(What is needed)
Beginning with the line that holds "1400x2121 pixels. Task: Open", copy every remaining line of the listing below exactly, and leave the pictures out.

(Material supplied)

══════

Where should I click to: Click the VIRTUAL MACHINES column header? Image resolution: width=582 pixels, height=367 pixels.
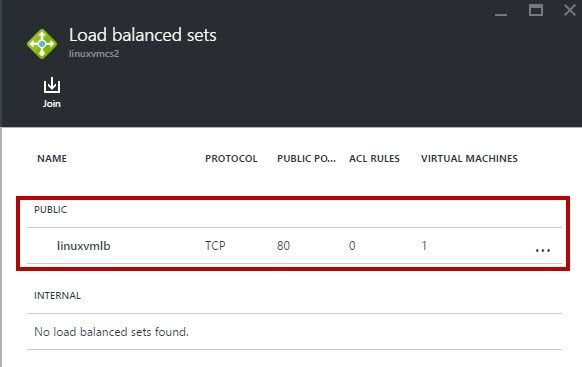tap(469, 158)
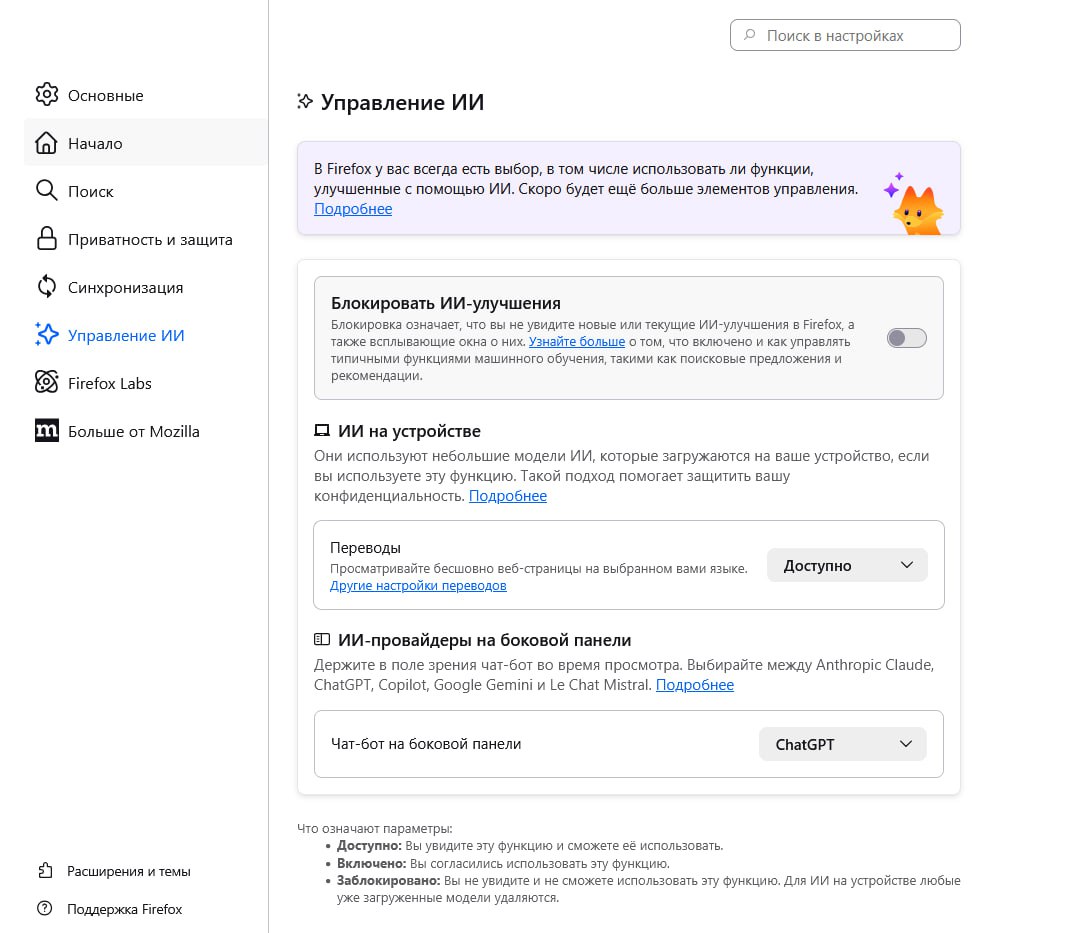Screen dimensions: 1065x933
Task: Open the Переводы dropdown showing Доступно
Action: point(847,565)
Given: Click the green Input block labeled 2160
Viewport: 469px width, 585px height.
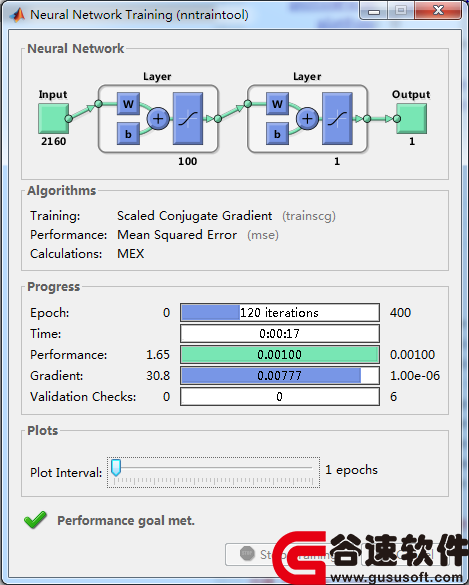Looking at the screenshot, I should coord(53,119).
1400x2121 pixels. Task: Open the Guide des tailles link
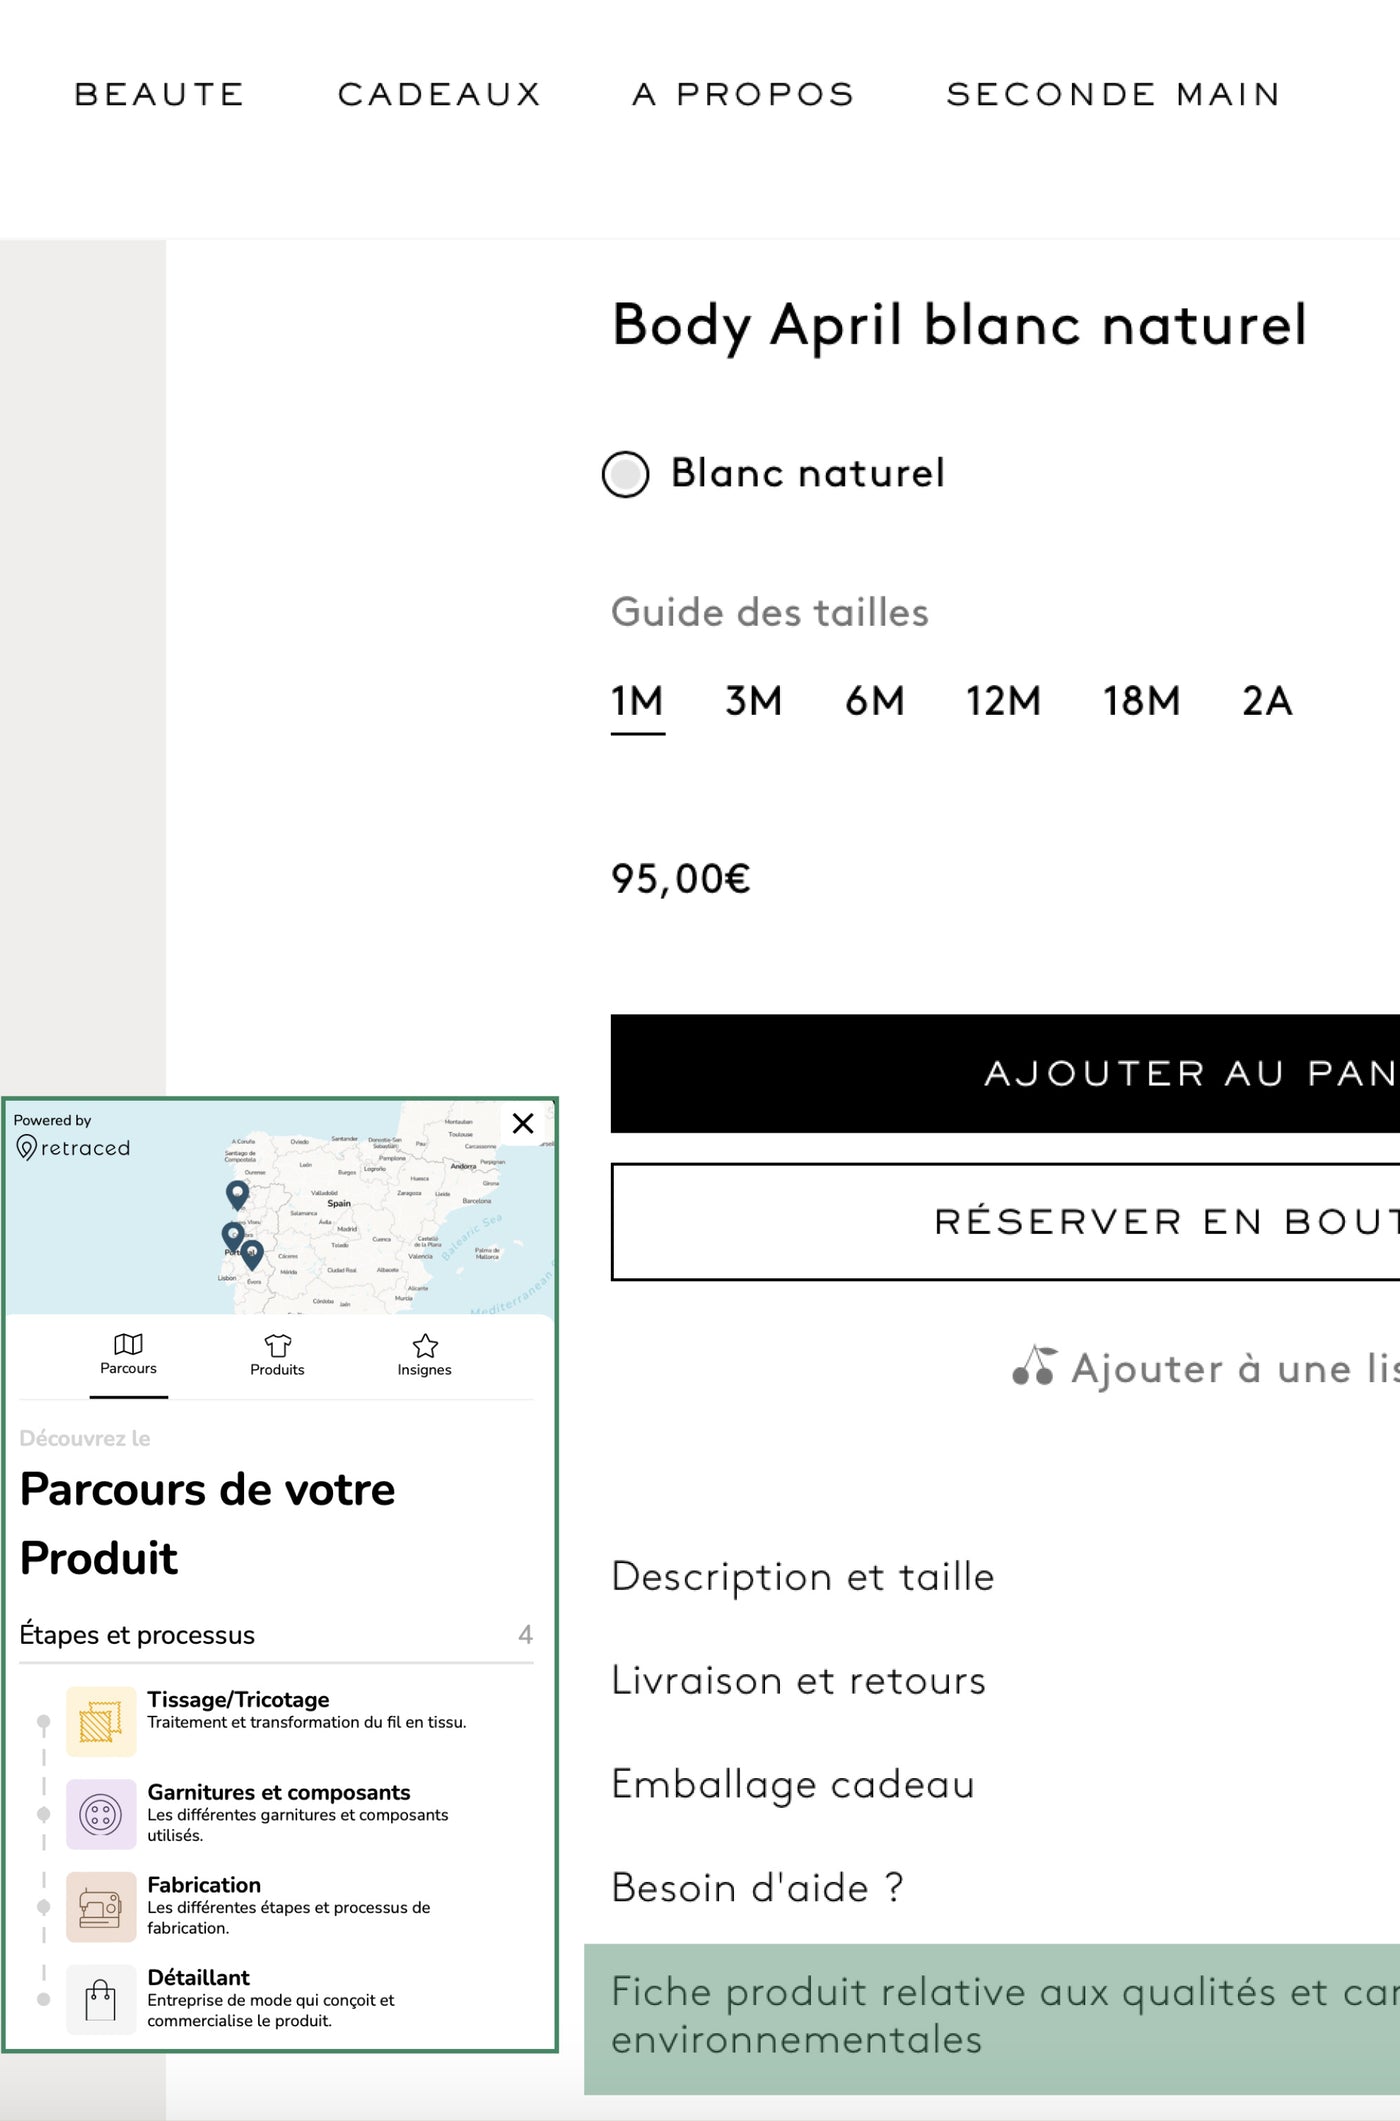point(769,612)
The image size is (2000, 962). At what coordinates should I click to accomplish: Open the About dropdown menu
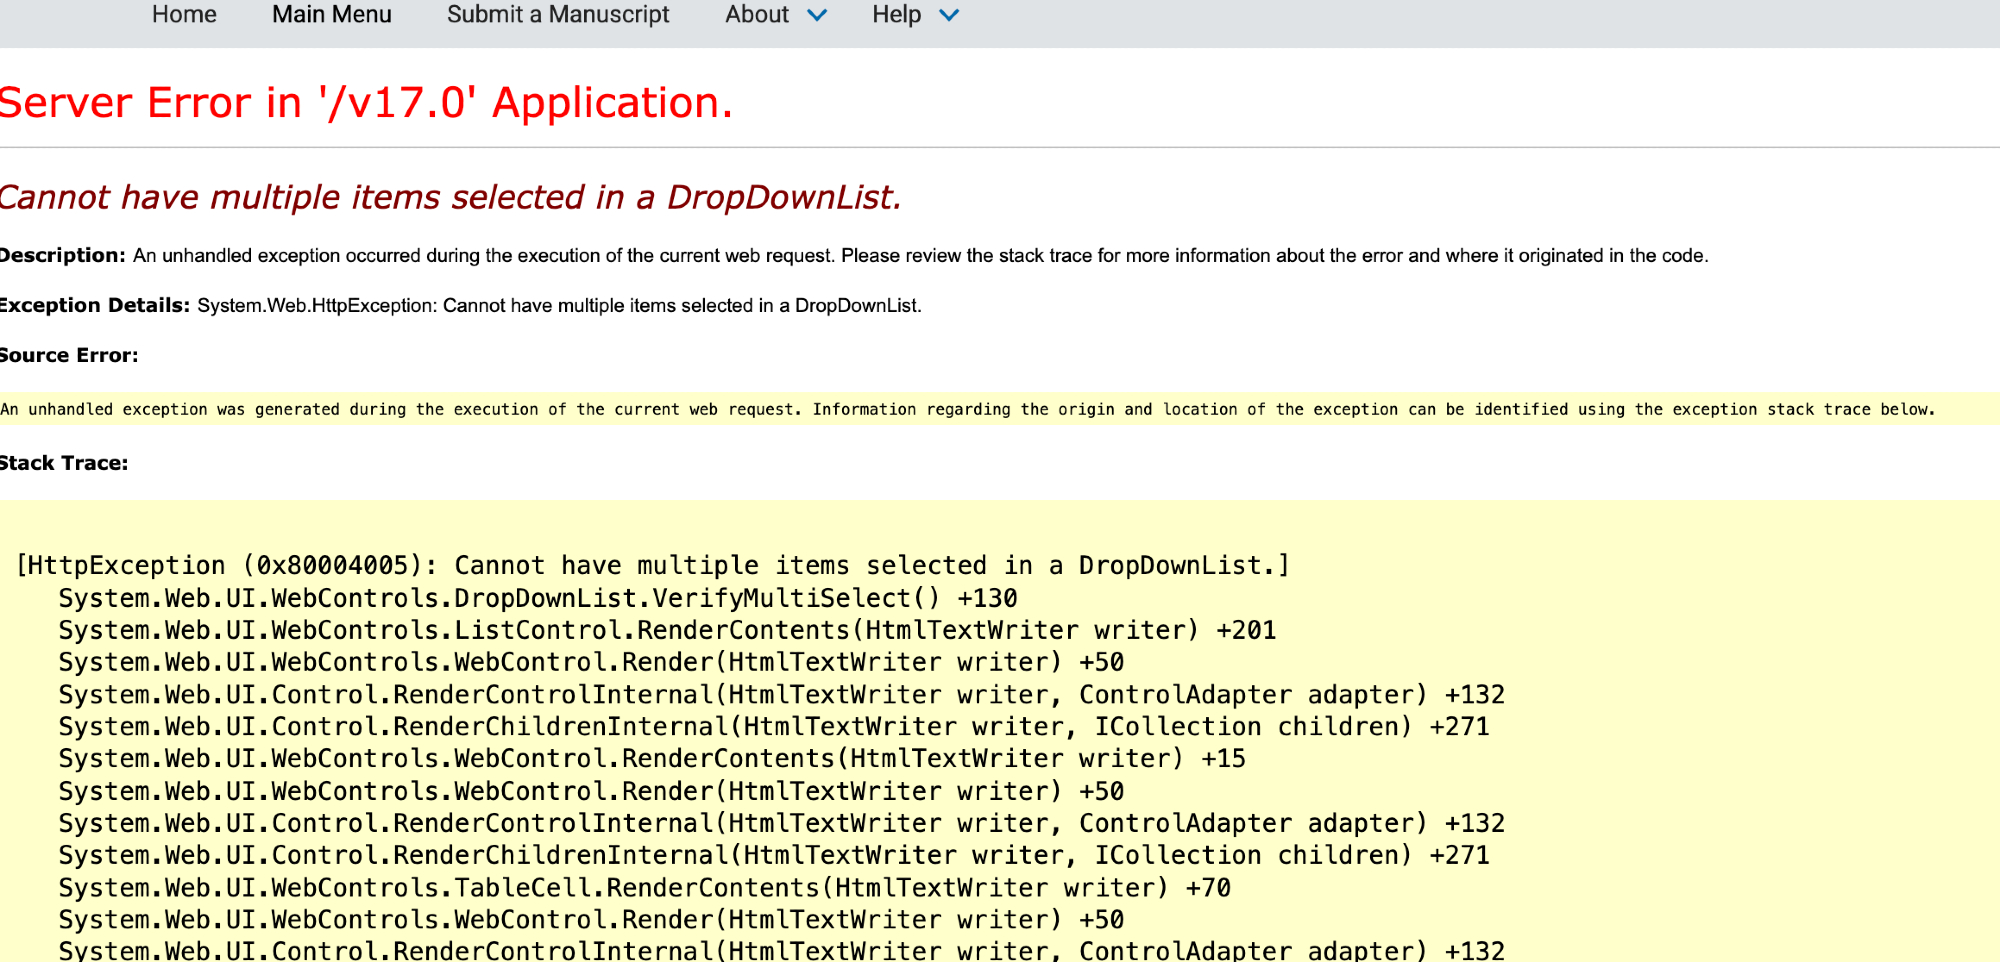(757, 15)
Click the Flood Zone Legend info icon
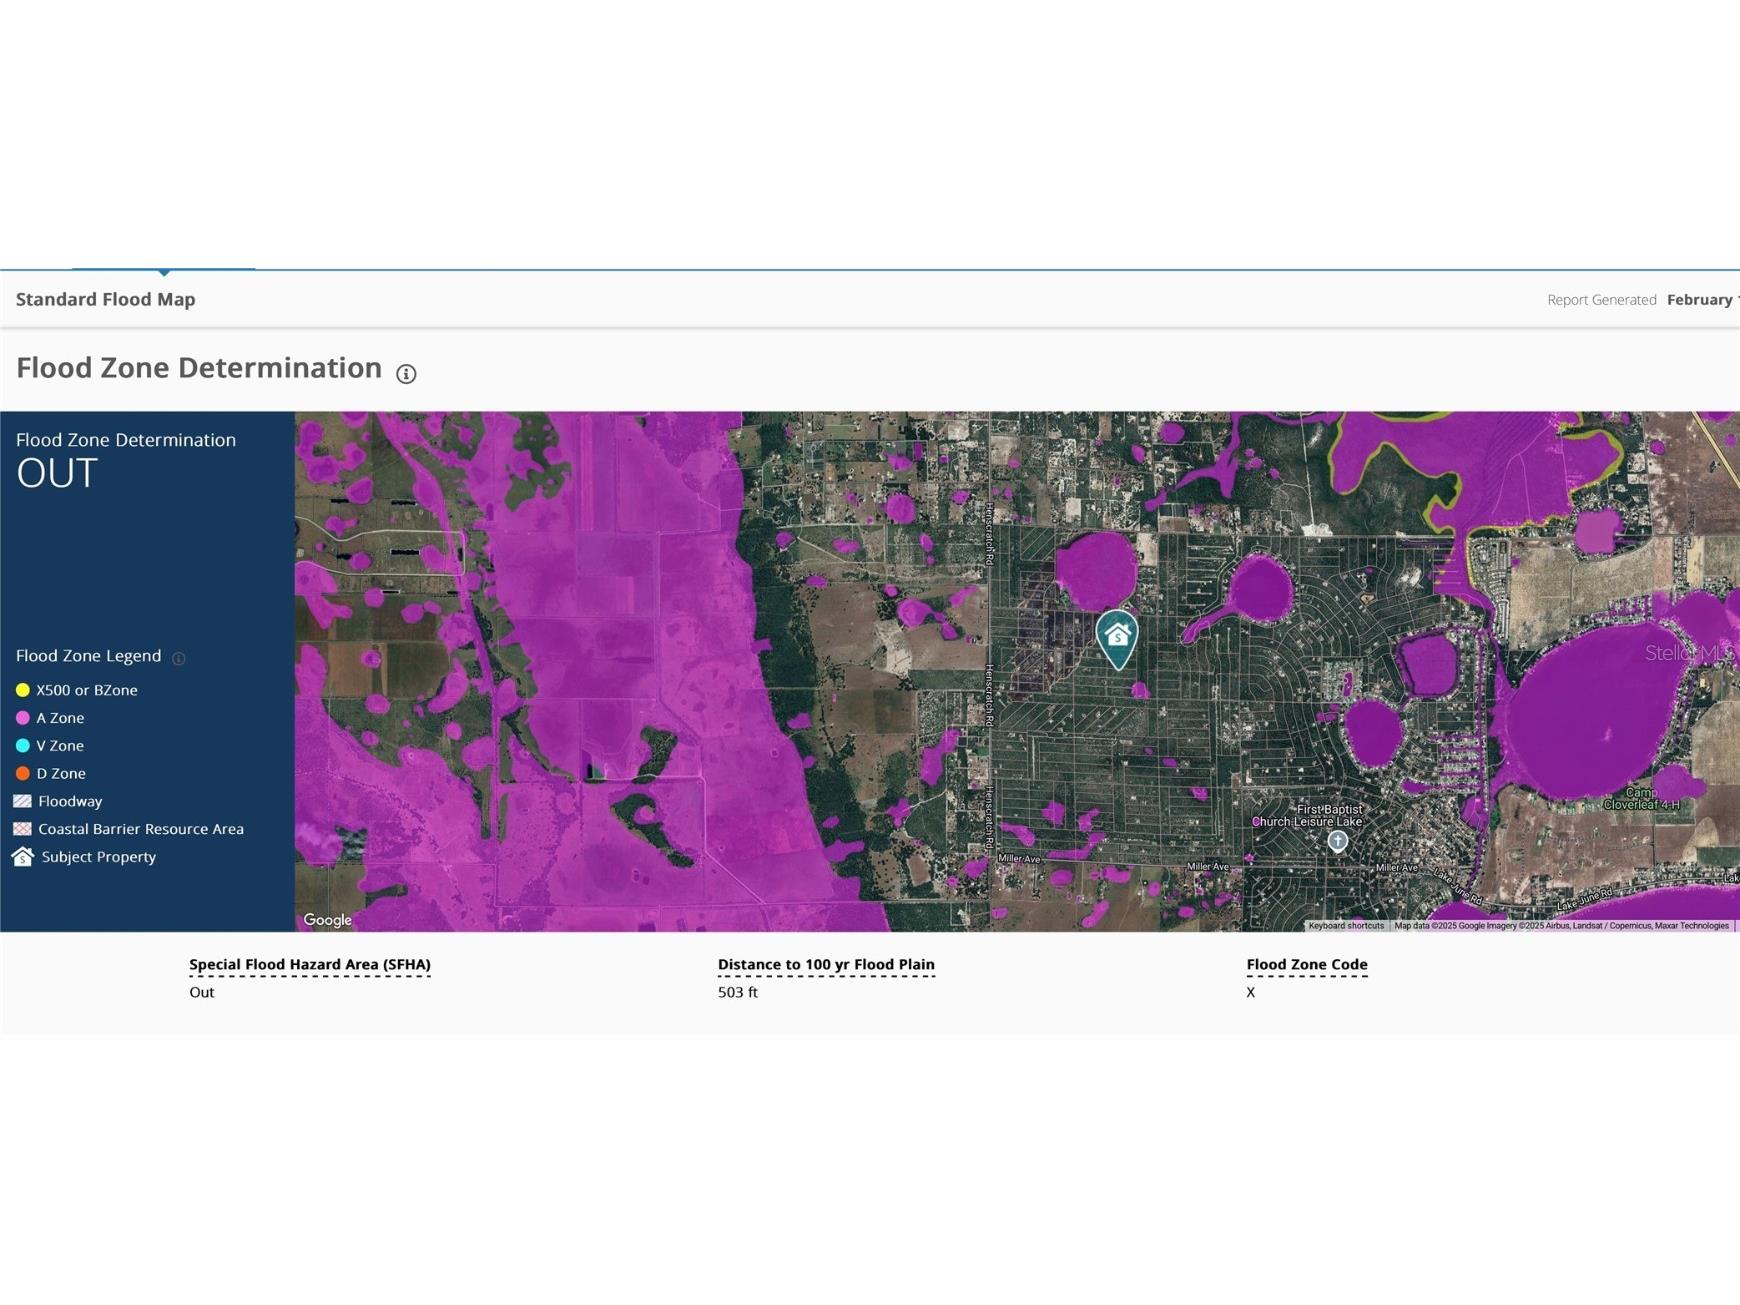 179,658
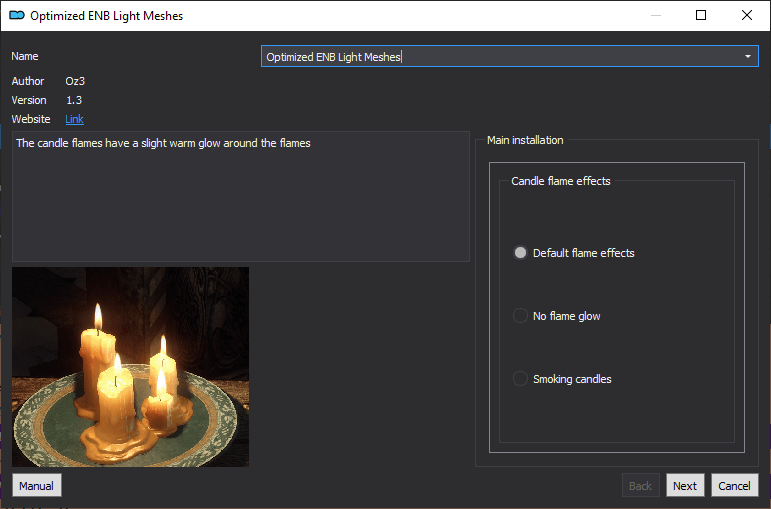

══════

(Answer to this exercise)
1400x2121 pixels. Task: Open the Guide des tailles link
point(769,612)
The image size is (2000, 962). At what coordinates should I click to accomplish: Open the About dropdown menu
(757, 15)
Click the Flood Zone Legend info icon
 179,658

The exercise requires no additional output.